The output is the lines below from the one with "Tháng Mười Hai 2024 (67, 1555)" through the one with "Tin tức (30, 2012)", both included, printed exactly and with no other line.

_Input records_
┄┄┄┄┄┄┄┄┄┄

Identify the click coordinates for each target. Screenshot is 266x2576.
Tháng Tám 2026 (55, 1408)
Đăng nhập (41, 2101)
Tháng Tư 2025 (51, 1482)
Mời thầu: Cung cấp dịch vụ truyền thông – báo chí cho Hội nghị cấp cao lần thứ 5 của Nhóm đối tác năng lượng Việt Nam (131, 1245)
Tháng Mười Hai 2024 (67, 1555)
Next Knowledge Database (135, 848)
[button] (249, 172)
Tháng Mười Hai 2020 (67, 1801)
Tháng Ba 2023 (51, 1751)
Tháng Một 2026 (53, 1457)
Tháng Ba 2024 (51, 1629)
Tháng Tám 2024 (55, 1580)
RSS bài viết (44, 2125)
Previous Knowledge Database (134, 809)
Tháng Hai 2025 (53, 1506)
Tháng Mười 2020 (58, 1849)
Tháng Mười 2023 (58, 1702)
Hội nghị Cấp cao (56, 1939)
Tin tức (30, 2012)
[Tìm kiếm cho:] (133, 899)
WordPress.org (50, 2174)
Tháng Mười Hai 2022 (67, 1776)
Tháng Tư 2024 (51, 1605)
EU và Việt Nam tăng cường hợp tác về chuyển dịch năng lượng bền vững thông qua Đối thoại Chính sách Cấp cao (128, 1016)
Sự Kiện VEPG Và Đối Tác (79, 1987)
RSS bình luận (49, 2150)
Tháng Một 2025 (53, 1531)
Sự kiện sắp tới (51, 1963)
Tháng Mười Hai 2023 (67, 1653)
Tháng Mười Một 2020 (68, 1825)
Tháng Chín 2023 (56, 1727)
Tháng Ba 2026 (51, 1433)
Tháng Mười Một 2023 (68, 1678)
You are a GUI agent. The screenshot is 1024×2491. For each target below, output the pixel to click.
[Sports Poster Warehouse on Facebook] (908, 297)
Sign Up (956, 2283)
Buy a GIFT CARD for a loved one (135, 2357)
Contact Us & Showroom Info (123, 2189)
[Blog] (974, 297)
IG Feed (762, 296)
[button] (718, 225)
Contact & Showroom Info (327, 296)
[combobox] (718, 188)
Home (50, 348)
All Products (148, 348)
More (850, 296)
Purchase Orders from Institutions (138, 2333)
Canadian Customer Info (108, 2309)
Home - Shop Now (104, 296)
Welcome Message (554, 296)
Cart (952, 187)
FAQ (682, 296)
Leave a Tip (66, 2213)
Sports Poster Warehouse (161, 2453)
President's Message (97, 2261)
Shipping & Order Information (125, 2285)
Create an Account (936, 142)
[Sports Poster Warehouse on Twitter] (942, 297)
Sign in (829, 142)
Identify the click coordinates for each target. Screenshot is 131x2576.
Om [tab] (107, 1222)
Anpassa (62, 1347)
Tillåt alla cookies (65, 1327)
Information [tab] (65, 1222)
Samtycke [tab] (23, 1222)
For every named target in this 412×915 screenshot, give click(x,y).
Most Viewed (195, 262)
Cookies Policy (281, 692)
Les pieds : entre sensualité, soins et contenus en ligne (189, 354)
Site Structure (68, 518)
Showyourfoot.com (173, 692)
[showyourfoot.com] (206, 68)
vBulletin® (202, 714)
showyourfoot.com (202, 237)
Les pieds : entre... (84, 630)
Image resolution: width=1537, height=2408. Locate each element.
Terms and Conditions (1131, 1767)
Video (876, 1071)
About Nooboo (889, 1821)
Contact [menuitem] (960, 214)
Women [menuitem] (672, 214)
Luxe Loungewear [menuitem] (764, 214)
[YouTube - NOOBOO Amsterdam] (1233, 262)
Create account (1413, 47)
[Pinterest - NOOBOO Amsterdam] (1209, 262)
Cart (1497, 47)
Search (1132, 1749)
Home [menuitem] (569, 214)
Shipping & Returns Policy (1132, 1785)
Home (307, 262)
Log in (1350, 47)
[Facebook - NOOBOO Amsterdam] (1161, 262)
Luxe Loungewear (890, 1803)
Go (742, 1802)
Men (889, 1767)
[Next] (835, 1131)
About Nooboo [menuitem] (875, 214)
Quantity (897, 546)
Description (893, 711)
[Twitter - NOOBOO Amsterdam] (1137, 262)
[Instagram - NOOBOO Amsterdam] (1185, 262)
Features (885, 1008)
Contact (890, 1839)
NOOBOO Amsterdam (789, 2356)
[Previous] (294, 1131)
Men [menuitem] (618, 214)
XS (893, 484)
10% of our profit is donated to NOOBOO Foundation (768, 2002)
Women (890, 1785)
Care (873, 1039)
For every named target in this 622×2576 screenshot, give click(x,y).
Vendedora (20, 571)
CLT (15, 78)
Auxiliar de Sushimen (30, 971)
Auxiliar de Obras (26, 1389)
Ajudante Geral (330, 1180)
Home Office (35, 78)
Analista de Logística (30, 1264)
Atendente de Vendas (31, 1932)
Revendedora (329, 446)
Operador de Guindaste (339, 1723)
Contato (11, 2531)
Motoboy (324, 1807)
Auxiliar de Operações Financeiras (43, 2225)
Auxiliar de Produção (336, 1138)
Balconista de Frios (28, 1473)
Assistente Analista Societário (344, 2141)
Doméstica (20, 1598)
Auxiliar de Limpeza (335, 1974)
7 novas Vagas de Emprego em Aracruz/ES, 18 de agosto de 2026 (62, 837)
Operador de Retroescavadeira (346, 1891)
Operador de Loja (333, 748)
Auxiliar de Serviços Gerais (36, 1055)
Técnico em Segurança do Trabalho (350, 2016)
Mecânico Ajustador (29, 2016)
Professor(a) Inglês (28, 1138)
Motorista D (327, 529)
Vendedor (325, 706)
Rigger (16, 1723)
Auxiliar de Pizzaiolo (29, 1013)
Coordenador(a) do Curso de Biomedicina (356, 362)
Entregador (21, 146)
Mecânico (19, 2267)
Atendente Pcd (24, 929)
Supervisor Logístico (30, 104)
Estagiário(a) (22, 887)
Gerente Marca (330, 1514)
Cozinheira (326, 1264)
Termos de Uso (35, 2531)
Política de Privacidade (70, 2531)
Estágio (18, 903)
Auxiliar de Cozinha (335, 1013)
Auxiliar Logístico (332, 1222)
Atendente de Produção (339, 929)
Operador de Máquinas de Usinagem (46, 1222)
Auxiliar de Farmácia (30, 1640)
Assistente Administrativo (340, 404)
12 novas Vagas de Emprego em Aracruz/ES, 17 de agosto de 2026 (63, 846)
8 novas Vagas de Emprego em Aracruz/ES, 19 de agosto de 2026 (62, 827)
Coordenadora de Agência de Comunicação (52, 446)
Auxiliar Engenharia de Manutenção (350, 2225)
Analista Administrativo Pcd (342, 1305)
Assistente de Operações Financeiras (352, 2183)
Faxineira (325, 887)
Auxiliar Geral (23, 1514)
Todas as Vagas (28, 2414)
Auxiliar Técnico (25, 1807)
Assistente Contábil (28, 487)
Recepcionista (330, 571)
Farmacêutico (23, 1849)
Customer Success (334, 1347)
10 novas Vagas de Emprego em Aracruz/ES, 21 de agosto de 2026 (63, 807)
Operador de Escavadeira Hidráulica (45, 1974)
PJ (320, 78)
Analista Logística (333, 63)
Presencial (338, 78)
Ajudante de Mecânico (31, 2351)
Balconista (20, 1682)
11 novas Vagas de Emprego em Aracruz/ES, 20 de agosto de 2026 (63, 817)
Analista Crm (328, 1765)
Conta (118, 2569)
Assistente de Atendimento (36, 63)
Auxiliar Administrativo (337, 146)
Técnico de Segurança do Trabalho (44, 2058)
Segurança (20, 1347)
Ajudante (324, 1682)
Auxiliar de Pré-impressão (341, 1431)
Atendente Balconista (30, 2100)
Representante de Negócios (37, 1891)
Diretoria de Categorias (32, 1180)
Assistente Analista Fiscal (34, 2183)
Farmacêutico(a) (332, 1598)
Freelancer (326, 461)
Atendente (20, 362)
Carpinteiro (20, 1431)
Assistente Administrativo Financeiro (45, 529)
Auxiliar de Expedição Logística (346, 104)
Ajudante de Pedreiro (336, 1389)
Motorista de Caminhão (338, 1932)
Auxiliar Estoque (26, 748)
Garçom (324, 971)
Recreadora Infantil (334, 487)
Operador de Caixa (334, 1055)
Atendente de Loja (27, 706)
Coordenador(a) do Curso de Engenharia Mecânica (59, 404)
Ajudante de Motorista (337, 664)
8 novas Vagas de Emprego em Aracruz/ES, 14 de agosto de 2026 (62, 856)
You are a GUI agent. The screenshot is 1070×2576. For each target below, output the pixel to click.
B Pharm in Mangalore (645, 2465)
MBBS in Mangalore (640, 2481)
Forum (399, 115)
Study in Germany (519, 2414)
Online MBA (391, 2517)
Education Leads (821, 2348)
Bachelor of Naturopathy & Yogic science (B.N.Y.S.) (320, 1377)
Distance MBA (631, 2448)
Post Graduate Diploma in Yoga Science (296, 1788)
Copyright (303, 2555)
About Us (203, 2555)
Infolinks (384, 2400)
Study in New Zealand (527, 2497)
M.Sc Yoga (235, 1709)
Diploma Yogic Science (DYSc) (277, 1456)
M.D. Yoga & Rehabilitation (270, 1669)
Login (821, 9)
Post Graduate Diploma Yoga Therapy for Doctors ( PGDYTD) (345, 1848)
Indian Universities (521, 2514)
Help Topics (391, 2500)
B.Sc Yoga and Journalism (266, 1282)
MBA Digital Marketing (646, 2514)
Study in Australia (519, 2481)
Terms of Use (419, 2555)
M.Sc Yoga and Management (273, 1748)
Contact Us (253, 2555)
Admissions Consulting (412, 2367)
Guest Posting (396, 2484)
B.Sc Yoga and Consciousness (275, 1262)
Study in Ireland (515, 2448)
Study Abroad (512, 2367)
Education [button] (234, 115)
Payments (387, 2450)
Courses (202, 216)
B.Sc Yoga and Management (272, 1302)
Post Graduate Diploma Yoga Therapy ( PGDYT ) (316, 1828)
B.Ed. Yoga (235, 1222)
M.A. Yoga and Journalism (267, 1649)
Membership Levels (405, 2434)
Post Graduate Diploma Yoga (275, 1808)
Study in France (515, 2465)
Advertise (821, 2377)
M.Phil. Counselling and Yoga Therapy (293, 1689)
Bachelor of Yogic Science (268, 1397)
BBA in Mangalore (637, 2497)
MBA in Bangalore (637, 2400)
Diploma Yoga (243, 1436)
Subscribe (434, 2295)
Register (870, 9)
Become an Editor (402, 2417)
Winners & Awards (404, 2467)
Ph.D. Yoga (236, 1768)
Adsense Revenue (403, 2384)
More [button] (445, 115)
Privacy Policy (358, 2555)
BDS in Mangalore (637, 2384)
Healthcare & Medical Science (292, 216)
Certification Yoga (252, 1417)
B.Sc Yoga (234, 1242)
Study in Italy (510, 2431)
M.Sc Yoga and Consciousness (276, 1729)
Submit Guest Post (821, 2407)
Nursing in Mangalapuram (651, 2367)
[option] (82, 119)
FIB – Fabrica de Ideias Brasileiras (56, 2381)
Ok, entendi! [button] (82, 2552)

┄┄┄┄┄┄┄┄┄┄

_Exercise solution_
Tháng Mười Hai 2024 (67, 1555)
Next Knowledge Database (135, 848)
[button] (249, 172)
Tháng Mười Hai 2020 (67, 1801)
Tháng Ba 2023 (51, 1751)
Tháng Một 2026 (53, 1457)
Tháng Ba 2024 (51, 1629)
Tháng Tám 2024 (55, 1580)
RSS bài viết (44, 2125)
Previous Knowledge Database (134, 809)
Tháng Hai 2025 (53, 1506)
Tháng Mười 2020 (58, 1849)
Tháng Mười 2023 (58, 1702)
Hội nghị Cấp cao (56, 1939)
Tin tức (30, 2012)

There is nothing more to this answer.